#### [STATED TASK 1]
Copy the stretch of the bylaws passage from "Section 4.  Eligibility.  No" through "be served thereby." word for word.
[START OF PASSAGE GIVEN]
Section 2.  Election and Term of Office.  The President-Elect and Secretary shall be elected annually.  The Board of Directors named in the articles of incorporation of the organization shall be the President, President-Elect, Secretary and Treasurer.  The terms of the President, President-Elect and Secretary shall run until the date of the annual spring conference in which elections are held or an election date in the spring to be determined by the Board should a conference not be held, and the term of the first Treasurer shall run until their successors are duly elected and qualified.  Thereafter, the term of each elected officer shall be for a period of one year (two years in the case of the Treasurer) notwithstanding the foregoing, no member-elected officer's term shall expire until a successor shall have been duly elected and shall have qualified.  The terms of the President, President-Elect and Secretary shall expire at the conclusion of the Spring Conference following their election, unless the Board shall by resolution provide otherwise.  Such officers shall in any event serve at the pleasure of the Board.

Section 3.  Succession of President-Elect.  Upon completion of the term as President-Elect, the President-Elect shall become President of the organization, unless the Board of Directors shall, by majority vote of the whole Board, at a meeting called for the removal of an officer under Section 5 herein below, determine that the President-Elect shall have ceased to be eligible to hold office (e.g. because of termination of membership) or is, for cause, unqualified to hold the office of President, in which case the office of President-Elect shall become vacant.

Section 4.  Eligibility.  No person shall be a member-elected officer who is not a member of the organization.  No two (2) persons who are employees of the same institution shall be elected to offices of President, President-Elect, Secretary, or Treasurer in the same year.  No one person shall be elected to the position of President more than twice in a ten (10) year period.

Section 5.  Removal.  Any officer elected by the members may be removed, by majority vote of the members at a special meeting called for that purpose.  If a meeting is called for the removal of a member- elected officer, the notice of such meeting shall so state and shall state the cause(es) for such removal.  Removal of any officer elected or appointed by the Board of Directors may be removed by the Board of Directors whenever in its judgment the best interests of the organization would be served thereby.

Section 6.  Vacancies.  In the event of a vacancy in the office of President, the President-Elect shall assume the duties of President, without prejudice to his or her ensuing term of office.  In the event of a vacancy in the office of President-Elect, the members shall elect both a President and a President-Elect at the next regular annual meeting of members.  Any vacancy in any other office because of death, resignation, removal, disqualification or otherwise, may be filled by selection and majority vote by the Board of Directors for the unexpired portion of the term.
[END OF PASSAGE GIVEN]
[START OF DATA FOR THIS EXERCISE]
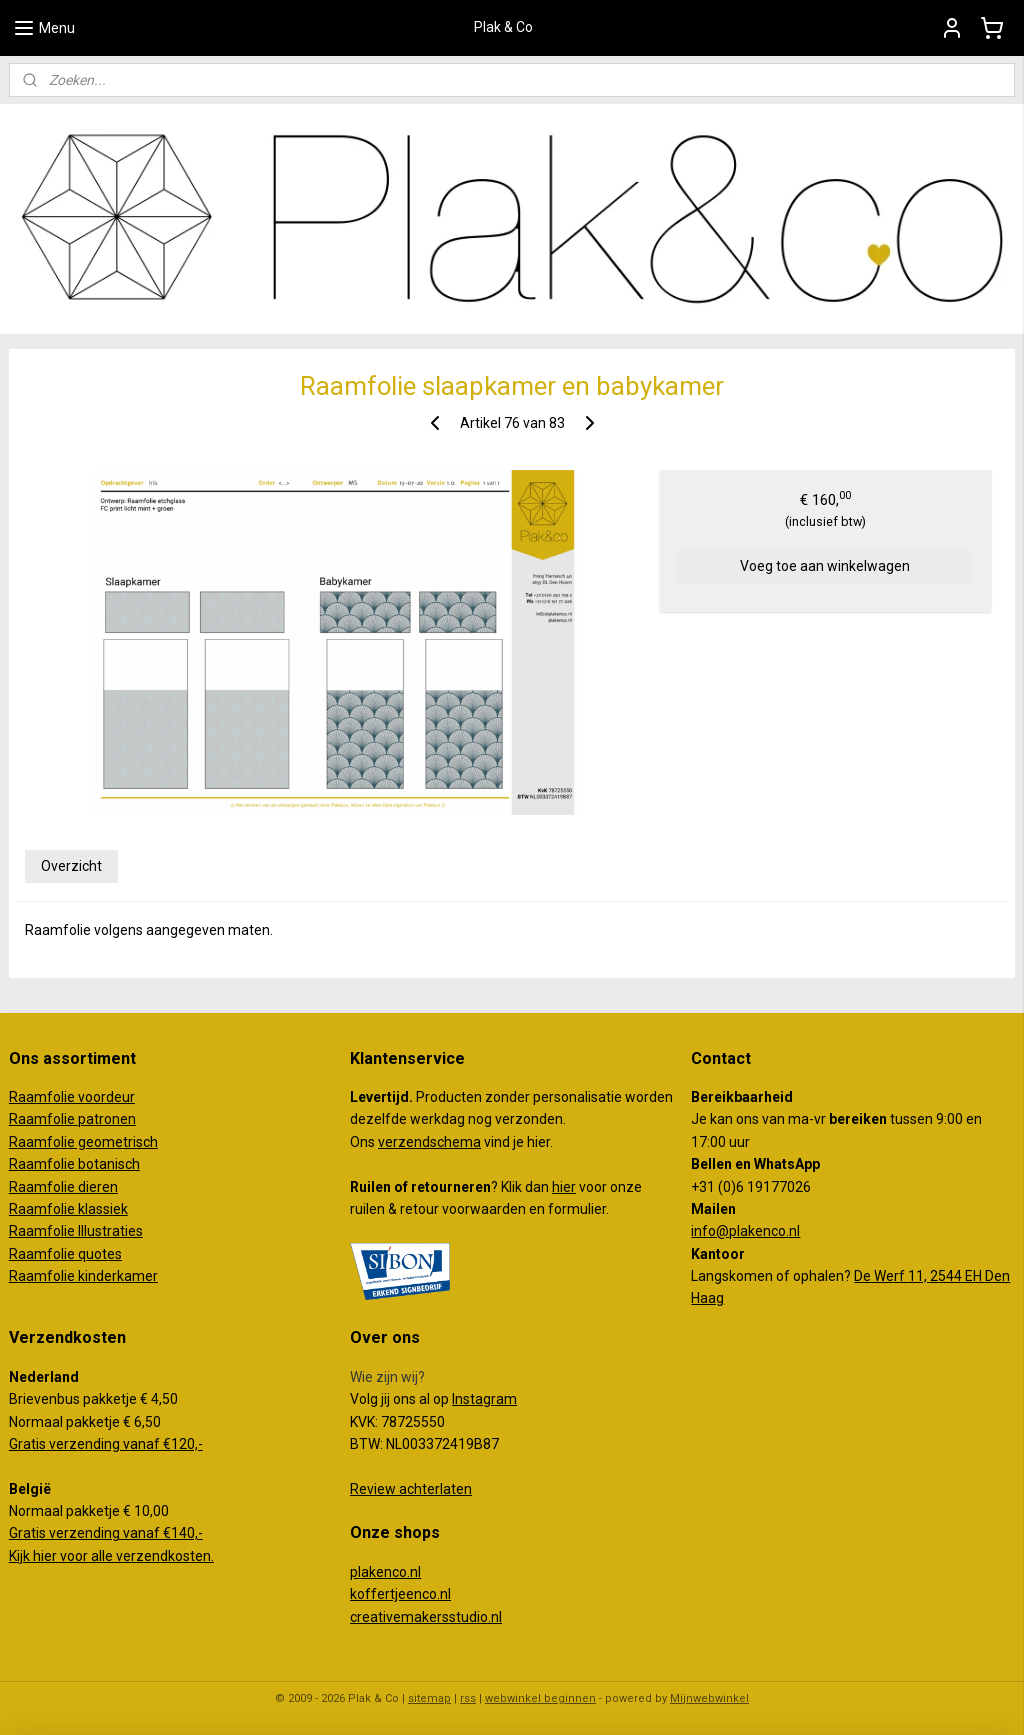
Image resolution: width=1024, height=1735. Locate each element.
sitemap (429, 1698)
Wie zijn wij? (387, 1377)
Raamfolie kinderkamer (83, 1276)
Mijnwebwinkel (709, 1698)
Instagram (484, 1399)
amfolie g (56, 1142)
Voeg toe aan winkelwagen (825, 566)
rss (468, 1698)
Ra (17, 1142)
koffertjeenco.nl (400, 1594)
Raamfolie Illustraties (76, 1231)
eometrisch (122, 1142)
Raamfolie (43, 1119)
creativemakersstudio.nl (426, 1617)
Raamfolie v (47, 1097)
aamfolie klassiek (73, 1209)
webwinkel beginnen (540, 1698)
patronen (107, 1119)
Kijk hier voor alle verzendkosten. (111, 1556)
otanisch (113, 1164)
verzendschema (429, 1142)
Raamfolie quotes (65, 1254)
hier (564, 1187)
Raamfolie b (47, 1164)
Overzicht (71, 866)
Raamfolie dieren (63, 1187)
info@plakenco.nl (745, 1231)
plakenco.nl (385, 1572)
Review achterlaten (411, 1489)
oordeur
[END OF DATA FOR THIS EXERCISE]
#### [STATED TASK 2]
How many lines in the records above contain the string "Raamfolie"? Reply with the number alone.

#### [OUTPUT 1]
Section 4.  Eligibility.  No person shall be a member-elected officer who is not a member of the organization.  No two (2) persons who are employees of the same institution shall be elected to offices of President, President-Elect, Secretary, or Treasurer in the same year.  No one person shall be elected to the position of President more than twice in a ten (10) year period.

Section 5.  Removal.  Any officer elected by the members may be removed, by majority vote of the members at a special meeting called for that purpose.  If a meeting is called for the removal of a member- elected officer, the notice of such meeting shall so state and shall state the cause(es) for such removal.  Removal of any officer elected or appointed by the Board of Directors may be removed by the Board of Directors whenever in its judgment the best interests of the organization would be served thereby.

#### [OUTPUT 2]
7